On Fri, 2013-11-15 at 01:11 +0200, Marko Kreen wrote:
> Attached patch changes the default ciphersuite to
>
> HIGH:!aNULL
>
> instead of old
>
> DEFAULT:!LOW:!EXP:!MD5:@STRENGTH
>
> where DEFAULT is a shortcut for "ALL:!aNULL:!eNULL".
> Main goal is to leave low-level ciphersuite details to OpenSSL guys
> and give clear impression to Postgres admins what it is about.
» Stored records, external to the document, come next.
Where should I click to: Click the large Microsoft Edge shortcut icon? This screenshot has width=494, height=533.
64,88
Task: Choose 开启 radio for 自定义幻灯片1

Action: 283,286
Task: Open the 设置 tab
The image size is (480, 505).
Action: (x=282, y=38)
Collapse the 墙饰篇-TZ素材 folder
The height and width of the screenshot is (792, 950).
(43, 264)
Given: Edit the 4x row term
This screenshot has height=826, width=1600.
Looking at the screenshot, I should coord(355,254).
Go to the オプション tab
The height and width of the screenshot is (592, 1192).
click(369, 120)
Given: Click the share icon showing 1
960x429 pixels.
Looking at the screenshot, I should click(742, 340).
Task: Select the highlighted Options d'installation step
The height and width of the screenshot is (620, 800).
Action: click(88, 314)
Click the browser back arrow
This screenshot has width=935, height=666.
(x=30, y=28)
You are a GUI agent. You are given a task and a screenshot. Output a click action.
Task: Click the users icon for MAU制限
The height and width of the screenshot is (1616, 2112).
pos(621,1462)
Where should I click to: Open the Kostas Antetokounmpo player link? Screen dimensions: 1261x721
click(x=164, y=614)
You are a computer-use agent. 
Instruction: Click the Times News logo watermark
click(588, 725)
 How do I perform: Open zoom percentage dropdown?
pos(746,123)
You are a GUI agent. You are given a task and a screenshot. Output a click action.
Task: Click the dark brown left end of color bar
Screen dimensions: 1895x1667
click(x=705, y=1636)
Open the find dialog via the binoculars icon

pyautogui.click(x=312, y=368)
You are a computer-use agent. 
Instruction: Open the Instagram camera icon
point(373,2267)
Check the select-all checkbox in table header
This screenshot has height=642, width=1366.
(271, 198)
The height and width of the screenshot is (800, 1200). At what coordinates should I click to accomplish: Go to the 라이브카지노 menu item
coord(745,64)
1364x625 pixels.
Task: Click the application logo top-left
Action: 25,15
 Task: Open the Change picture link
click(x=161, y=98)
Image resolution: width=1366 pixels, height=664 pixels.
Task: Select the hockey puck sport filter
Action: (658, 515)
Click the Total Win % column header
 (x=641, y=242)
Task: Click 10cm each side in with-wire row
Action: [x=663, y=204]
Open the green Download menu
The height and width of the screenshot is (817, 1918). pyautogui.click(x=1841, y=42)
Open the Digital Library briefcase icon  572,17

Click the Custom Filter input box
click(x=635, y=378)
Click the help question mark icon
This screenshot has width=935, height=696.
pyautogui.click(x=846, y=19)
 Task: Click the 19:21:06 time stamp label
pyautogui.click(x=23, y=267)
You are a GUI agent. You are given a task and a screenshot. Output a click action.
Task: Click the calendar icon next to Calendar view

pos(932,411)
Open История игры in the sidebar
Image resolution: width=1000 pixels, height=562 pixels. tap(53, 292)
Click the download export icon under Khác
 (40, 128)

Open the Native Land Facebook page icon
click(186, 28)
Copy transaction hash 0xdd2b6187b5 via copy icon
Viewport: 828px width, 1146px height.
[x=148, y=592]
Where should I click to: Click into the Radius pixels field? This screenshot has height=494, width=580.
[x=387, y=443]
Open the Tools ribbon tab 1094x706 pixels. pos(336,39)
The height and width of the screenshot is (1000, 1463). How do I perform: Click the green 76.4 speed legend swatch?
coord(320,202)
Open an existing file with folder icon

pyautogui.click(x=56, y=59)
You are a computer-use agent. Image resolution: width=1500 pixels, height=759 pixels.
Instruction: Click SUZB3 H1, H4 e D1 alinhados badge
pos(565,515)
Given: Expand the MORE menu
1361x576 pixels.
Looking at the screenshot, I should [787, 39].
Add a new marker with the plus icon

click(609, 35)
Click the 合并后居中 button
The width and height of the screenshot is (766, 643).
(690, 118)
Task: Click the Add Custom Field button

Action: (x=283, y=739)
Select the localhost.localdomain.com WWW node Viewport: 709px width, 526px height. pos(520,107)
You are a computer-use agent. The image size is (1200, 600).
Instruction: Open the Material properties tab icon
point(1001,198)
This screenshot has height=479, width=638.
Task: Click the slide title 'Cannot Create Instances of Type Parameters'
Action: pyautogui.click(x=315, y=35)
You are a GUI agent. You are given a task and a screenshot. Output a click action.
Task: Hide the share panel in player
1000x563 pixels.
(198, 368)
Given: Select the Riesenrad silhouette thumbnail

If we want to leave the details of the ciphers to OpenSSL, I think we
shouldn't be second-guessing their judgement of what a reasonable
default is.
I checked Apache mod_ssl and Postfix, and even though they are
configuring this slightly differently, I think their defaults end up
being about the same as what PostgreSQL currently has.
https://httpd.apache.org/docs/2.4/mod/mod_ssl.html#sslciphersuite
http://www.postfix.org/postconf.5.html#smtpd_tls_mandatory_ciphers
> HIGH:
> Contains only secure and well-researched algorithms.
>
> !aNULL
> Needed to disable suites that do not authenticate server.
> DEFAULT includes !aNULL by default.
Wouldn't HIGH exclude aNULL also? (If not, what about eNULL?)
> !MD5
> This affects only one suite: DES-CBC3-MD5, which is available only
> for SSL2 connections. So it would only pollute the default value.
I think this is only there for political correctness.
> @STRENGTH
> The OpenSSL cipher list is already sorted by humans,
> it's unlikely that mechanical sort would improve things.
> Also the existence of this value in old list is rather
> dubious, as server cipher order was never respected anyway.
Aren't you proposing to change that?